L’accordo possibile è là, sul tabellone di Palazzo Madama. Facile anteprima, quella di Matteo Renzi, che nel pomeriggio ribadisce l’appello alle forze politiche per un governo istituzionale: «Un appello che oggi ha lo spazio per essere accolto: c’è una occasione che viene testimoniata dal voto sul calendario che forse oggi si terrà. Dico forse perché Salvini scopre di essere in minoranza».
Infatti, dopo aver dominato la seduta con un intervento in cui rilancia «facciamo il taglio dei parlamentari e poi il voto», il leader della Lega va sotto.
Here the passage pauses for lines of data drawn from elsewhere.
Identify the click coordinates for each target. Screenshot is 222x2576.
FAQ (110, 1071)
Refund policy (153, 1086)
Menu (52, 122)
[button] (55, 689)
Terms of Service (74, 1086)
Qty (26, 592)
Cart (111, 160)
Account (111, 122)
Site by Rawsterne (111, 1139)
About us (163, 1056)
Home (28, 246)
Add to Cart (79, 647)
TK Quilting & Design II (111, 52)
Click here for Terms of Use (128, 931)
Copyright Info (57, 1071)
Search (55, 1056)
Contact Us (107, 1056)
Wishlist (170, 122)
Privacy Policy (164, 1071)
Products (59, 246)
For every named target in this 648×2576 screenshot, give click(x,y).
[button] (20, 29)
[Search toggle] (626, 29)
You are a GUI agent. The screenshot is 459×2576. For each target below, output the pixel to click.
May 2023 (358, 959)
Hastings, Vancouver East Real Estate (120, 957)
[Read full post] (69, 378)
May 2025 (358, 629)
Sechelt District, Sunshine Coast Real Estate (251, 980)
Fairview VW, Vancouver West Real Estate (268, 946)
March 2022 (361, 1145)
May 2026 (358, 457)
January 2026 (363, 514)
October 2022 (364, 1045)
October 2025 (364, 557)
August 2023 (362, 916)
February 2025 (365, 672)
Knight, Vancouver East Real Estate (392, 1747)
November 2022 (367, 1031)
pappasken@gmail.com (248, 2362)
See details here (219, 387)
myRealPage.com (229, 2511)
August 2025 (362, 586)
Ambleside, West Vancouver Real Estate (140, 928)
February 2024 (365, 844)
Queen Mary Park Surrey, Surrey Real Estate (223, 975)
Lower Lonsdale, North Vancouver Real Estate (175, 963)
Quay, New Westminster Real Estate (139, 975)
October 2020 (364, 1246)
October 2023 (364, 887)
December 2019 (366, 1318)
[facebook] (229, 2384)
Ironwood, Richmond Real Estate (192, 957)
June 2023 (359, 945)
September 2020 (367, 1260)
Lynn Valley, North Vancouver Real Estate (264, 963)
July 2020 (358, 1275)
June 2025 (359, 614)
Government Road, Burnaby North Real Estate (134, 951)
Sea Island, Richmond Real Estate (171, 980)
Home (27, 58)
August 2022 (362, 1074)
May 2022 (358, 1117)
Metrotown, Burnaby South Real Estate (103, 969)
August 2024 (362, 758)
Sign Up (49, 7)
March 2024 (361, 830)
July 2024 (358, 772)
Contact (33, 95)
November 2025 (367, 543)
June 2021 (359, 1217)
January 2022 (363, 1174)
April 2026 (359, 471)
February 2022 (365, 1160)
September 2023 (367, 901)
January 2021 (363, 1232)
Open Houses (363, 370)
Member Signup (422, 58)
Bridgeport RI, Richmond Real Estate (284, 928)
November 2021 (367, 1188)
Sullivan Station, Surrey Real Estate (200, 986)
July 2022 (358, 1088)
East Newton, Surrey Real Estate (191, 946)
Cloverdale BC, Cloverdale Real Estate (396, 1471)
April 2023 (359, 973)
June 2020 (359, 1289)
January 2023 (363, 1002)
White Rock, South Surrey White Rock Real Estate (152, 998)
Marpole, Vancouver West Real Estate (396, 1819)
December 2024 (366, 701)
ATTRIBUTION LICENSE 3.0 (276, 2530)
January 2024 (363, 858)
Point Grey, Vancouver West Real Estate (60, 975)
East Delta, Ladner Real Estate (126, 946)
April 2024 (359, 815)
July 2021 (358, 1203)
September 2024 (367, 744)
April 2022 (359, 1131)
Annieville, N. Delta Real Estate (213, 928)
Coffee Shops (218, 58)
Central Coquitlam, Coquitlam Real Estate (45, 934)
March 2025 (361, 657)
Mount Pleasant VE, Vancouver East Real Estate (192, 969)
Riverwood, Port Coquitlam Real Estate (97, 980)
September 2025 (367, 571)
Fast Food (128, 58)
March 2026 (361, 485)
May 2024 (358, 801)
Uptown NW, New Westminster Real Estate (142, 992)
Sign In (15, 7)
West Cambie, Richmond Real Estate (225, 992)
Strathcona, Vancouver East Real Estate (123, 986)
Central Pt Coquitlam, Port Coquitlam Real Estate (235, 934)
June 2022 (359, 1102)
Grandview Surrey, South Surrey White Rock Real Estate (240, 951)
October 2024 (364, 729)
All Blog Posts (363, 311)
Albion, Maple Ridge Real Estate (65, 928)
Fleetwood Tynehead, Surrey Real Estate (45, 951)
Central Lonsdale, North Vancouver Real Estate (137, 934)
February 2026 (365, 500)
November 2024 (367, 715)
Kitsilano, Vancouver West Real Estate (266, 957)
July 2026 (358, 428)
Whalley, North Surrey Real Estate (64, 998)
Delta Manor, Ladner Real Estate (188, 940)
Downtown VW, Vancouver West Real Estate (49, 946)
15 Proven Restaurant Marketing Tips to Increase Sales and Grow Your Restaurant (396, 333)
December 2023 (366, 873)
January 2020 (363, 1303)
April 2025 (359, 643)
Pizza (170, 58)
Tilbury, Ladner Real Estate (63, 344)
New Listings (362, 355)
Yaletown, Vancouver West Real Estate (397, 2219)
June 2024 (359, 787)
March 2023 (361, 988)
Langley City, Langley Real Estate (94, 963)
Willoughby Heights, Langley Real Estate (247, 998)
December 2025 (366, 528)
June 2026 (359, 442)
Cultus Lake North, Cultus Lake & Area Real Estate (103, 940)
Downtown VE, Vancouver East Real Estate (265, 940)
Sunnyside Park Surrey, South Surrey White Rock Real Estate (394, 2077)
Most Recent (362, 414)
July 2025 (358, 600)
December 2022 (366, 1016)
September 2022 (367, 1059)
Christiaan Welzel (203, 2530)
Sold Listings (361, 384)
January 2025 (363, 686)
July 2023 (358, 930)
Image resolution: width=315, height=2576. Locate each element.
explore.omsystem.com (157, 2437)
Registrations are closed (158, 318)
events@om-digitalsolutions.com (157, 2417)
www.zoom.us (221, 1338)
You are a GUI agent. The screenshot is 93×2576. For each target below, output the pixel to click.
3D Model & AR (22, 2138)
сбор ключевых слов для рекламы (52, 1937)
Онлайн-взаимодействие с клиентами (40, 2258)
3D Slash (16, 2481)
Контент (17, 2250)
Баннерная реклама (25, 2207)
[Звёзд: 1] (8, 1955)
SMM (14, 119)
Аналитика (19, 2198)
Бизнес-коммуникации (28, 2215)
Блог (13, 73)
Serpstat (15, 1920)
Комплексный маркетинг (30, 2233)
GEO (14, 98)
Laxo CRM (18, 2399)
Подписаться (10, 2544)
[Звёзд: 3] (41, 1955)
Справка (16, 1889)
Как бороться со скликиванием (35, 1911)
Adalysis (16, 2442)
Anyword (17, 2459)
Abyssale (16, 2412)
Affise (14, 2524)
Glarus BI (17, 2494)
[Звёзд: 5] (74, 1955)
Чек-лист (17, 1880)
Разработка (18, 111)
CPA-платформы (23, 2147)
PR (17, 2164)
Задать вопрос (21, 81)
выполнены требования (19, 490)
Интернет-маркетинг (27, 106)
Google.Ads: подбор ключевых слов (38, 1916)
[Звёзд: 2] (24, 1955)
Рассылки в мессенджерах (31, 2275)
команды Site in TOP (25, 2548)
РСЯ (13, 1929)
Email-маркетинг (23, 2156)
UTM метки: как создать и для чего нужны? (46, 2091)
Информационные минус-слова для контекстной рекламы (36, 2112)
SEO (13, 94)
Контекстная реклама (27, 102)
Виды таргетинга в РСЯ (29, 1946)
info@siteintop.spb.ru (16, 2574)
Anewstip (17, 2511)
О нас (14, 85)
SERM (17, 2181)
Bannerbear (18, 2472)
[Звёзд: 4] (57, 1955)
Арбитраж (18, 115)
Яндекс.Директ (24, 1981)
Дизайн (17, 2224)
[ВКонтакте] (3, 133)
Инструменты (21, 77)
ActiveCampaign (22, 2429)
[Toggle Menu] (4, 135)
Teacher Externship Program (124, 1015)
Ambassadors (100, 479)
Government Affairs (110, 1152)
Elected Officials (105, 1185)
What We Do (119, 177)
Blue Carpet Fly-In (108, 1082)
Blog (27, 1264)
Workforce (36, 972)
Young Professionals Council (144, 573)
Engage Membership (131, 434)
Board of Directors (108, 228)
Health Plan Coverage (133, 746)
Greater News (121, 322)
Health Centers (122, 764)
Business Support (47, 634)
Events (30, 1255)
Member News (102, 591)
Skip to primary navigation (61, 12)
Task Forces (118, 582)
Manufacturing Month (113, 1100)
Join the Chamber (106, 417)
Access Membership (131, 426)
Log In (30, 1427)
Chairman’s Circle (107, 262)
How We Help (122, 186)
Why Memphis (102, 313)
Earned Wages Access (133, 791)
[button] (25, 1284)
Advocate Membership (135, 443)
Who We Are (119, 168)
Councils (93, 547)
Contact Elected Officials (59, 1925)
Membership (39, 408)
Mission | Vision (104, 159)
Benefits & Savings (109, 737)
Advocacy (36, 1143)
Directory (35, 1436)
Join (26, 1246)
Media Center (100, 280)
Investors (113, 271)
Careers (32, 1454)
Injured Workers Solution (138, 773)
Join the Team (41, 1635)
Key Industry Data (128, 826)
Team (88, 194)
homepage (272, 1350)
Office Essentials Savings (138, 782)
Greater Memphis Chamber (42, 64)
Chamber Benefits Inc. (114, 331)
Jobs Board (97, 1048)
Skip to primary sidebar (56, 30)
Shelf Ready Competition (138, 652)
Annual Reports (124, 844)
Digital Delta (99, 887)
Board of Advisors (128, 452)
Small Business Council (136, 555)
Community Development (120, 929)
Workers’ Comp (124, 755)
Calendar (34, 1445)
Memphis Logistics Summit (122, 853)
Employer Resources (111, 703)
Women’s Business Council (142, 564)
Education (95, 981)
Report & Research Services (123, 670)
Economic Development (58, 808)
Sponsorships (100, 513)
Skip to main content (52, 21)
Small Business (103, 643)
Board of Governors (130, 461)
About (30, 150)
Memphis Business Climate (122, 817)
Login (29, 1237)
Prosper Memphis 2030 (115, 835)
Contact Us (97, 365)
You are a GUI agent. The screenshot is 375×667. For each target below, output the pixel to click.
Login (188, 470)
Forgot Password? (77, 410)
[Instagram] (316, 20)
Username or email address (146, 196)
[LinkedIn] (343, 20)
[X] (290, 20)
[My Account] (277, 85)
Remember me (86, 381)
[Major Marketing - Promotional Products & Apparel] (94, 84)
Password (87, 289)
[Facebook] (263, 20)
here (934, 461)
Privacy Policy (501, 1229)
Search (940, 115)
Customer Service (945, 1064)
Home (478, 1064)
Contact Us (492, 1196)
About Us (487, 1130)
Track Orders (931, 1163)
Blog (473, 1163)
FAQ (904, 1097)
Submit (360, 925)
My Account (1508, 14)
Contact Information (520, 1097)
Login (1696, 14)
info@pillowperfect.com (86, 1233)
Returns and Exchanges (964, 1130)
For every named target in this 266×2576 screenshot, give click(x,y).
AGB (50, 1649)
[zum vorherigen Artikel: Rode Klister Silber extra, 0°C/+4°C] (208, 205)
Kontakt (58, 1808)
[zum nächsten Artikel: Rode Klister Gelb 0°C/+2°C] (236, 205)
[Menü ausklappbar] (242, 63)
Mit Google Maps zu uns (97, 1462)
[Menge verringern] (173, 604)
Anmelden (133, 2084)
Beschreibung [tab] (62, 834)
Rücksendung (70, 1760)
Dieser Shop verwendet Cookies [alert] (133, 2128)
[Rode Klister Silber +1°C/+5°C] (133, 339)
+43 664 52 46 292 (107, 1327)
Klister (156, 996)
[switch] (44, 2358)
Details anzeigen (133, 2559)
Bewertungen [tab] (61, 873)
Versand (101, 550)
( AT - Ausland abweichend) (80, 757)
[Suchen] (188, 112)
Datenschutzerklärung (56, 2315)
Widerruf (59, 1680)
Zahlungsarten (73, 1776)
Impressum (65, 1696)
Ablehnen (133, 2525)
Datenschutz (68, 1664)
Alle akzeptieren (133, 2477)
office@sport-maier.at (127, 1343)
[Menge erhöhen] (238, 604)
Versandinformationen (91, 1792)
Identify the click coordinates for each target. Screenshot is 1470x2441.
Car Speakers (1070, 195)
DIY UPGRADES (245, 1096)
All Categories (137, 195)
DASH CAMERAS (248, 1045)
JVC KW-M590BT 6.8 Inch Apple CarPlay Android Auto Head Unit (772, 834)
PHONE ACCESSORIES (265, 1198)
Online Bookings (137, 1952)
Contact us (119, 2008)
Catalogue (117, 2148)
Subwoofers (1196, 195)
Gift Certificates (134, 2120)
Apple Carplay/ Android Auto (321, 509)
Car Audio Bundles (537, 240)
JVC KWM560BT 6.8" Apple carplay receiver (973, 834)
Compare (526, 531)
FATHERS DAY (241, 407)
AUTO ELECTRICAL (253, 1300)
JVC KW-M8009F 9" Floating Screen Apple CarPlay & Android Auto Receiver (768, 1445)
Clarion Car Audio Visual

La linea della sfiducia oggi non passa, il premier Conte sarà in Aula a Palazzo Madama il 20 agosto alle 15 per le comunicazioni. M5s e Pd votano insieme.
Tra le file dei pentastellati si fa largo un orientamento non marginale né indifferente. «Non dobbiamo cadere ancora una volta in quel vortice autocelebrativo che ci porta a dire che noi siamo il meglio che gli italiani possano avere – così il deputato molisano Antonio Federico – perché gli altri sono tutti uguali e rappresentano il peggio. Abbiamo sbagliato delle cose in questi 14 mesi, ma abbiamo fatto anche grandi cose: mi basta pensare al reddito di cittadinanza, al taglio dei vitalizi, alla lotta al precariato o alla stretta sui reati contro la Pubblica amministrazione e la trasparenza sui finanziamenti ai partiti. Ma come non siamo forse stati bravi a raccontare il nostro lavoro, così non possiamo permetterci oggi di non saper riconoscere le nostre colpe. Ancora ieri (lunedì, ndr) durante l’assemblea congiunta fioccavano frasi fatte, slogan e selfie. Basta, davvero».
La critica va oltre. Il Movimento, prosegue Federico, è nato perché «cittadini informati e formati entrassero nelle istituzioni e rendessero trasparente e partecipata ogni decisione politica. Invece abbiamo banalizzato la comunicazione semplificando in maniera esasperata i messaggi, non più stimolando la critica e la ragione, ma assecondando umori e pulsioni. Ed allora torniamo a parlare con le persone di temi e coinvolgiamole. Facciamo capire la solennità di questo momento e prendiamo il coraggio a due mani. Quel coraggio che troppe volte è mancato a tutti noi, anche a me. Fare il bene del Paese è anche fare il bene del Movimento? Ha senso questa domanda? E i sondaggi? E le poltrone, da tagliare o da mantenere? Non riesco ad anticipare alcuna soluzione, ma sono sicuro che serva da parte nostra un repentino cambio di atteggiamento». Affidiamoci ai gruppi, conclude, e confidiamo in Mattarella. Ma il messaggio, che ha un suo significato per l’esito della crisi in un senso o in un altro, chiama in causa l’attuale gruppo dirigente del Movimento.